"""

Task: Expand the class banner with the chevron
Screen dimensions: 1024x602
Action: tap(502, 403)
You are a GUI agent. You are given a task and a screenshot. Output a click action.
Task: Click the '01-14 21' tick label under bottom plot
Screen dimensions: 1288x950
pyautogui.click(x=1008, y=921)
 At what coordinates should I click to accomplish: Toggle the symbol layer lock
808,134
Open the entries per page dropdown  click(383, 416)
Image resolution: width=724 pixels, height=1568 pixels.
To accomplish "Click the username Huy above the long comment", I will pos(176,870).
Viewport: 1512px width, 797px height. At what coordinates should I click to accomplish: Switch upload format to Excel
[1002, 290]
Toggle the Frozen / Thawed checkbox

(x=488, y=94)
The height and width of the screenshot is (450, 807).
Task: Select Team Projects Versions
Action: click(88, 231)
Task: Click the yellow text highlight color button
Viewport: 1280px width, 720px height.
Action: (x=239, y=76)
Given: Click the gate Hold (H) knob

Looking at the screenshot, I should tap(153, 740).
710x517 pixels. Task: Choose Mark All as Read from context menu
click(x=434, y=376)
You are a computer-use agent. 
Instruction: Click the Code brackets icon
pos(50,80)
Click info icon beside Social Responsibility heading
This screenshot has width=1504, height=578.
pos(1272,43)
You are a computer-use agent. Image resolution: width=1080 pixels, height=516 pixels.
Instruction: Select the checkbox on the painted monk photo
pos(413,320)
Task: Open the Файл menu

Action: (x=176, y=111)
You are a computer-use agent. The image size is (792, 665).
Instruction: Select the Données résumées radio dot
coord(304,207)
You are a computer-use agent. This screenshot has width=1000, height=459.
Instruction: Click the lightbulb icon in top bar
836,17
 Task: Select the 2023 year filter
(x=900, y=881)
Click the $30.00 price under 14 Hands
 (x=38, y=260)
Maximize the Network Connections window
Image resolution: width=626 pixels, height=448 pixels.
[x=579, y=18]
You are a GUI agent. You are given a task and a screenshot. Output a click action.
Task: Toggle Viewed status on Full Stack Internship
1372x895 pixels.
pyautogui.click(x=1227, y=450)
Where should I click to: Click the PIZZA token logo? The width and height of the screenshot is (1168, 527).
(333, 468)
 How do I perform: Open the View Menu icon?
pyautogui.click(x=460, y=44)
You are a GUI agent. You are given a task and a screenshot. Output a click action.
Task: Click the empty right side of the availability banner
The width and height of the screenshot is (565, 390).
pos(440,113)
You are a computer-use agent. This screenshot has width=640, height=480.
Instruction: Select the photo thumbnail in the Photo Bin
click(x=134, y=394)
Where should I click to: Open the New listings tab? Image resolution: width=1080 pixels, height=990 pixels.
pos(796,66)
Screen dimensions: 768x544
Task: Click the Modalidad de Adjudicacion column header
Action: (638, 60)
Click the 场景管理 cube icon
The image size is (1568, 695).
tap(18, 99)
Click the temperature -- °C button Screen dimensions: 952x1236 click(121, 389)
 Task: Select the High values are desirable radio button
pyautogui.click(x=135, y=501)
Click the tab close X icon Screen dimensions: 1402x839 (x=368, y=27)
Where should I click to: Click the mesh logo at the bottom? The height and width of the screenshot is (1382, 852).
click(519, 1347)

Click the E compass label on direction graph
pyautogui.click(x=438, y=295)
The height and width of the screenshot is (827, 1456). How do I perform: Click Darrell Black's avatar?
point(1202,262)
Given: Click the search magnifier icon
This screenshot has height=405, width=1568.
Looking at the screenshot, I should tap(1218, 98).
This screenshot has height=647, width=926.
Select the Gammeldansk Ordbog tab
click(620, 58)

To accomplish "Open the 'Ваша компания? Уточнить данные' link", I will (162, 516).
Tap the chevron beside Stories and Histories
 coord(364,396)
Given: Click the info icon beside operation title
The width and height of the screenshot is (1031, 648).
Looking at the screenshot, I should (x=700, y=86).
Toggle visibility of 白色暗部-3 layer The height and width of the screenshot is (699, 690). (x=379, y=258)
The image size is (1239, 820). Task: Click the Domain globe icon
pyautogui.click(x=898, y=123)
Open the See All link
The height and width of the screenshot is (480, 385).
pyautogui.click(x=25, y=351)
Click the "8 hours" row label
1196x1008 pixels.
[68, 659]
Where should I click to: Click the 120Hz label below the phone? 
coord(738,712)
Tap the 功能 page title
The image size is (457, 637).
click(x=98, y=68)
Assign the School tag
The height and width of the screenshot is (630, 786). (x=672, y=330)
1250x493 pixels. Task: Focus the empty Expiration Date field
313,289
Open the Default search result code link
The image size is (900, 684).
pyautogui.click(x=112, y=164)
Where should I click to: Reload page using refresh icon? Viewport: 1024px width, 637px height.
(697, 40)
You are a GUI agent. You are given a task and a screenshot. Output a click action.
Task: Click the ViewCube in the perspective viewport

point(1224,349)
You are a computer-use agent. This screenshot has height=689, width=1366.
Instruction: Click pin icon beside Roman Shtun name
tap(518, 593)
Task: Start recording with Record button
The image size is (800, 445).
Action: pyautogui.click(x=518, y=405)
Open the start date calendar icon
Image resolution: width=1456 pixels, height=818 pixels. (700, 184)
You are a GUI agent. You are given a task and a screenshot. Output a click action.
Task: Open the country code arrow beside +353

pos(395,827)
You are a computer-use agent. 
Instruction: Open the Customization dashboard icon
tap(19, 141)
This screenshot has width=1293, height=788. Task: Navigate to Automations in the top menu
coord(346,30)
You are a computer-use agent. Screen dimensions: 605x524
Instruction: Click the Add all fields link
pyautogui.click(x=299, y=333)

"""

* WORK TO BE COMPLETED *
Return solely the number of lines in the data that include the word "with".

* TASK OUTPUT *
2